選択本文:
「マタイの福音書」連続講解説教

愛は裁きを超える

マタイの福音書第13章24節〜43節
岩本遠億牧師
2020年8月2日

イエスは、また別のたとえを彼らに示して言われた。「天の御国は次のようにたとえられます。ある人が自分の畑に良い種を蒔いた。ところが人々が眠っている間に敵が来て、麦の中に毒麦を蒔いて立ち去った。麦が芽を出し実ったとき、毒麦も現れた。それで、しもべたちが主人のところに来て言った。『ご主人様、畑には良い麦を蒔かれたのではなかったでしょうか。どうして毒麦が生えたのでしょう。』主人は言った。『敵がしたことだ。』すると、しもべたちは言った。『それでは、私たちが行って毒麦を抜き集めましょうか。』しかし、主人は言った。『いや。毒麦を抜き集めるうちに麦も一緒に抜き取るかもしれない。だから、収穫まで両方とも育つままにしておきなさい。収穫の時に、私は刈る者たちに、まず毒麦を集めて焼くために束にし、麦のほうは集めて私の倉に納めなさい、と言おう。』」

イエスはまた、別のたとえを彼らに示して言われた。「天の御国はからし種に似ています。人はそれを取って畑に蒔きます。どんな種よりも小さいのですが、生長すると、どの野菜よりも大きくなって木となり、空の鳥が来て、その枝に巣を作るようになります。」

イエスはまた、別のたとえを彼らに話された。「天の御国はパン種に似ています。女の人がそれを取って三サトンの小麦粉の中に混ぜると、全体がふくらみます。」イエスは、これらのことをみな、たとえで群衆に話された。

記録の抜粋:

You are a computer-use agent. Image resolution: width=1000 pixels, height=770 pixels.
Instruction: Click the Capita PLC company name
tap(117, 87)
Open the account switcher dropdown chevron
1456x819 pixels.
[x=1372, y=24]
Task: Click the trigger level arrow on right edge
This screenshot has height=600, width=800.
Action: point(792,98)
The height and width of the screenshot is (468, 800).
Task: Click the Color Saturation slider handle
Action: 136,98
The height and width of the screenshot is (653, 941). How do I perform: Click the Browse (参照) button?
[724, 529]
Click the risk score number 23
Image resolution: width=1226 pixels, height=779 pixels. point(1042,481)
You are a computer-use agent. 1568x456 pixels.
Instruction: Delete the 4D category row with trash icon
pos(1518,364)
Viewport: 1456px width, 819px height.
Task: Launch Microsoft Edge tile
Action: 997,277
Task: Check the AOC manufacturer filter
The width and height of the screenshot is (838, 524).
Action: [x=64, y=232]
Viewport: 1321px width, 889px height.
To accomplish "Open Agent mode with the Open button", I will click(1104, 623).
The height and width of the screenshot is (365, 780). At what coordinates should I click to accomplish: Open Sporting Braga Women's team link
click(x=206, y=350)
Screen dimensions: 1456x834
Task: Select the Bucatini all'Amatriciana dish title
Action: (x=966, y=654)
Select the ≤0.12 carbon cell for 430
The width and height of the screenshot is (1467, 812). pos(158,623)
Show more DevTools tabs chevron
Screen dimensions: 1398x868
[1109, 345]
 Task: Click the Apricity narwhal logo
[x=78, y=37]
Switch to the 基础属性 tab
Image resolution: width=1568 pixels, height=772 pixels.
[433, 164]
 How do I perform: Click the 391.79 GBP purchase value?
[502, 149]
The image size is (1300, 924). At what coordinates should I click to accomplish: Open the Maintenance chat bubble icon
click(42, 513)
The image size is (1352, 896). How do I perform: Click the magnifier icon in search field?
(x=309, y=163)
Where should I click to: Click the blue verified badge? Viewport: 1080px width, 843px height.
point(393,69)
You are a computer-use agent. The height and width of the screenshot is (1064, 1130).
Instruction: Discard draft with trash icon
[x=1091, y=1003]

必須課題:
選択本文の「麦が芽を出し実ったとき、毒麦も現れた。」という一文を英語に訳してください。

解答例:
When the wheat sprouted and bore grain, the weeds appeared as well.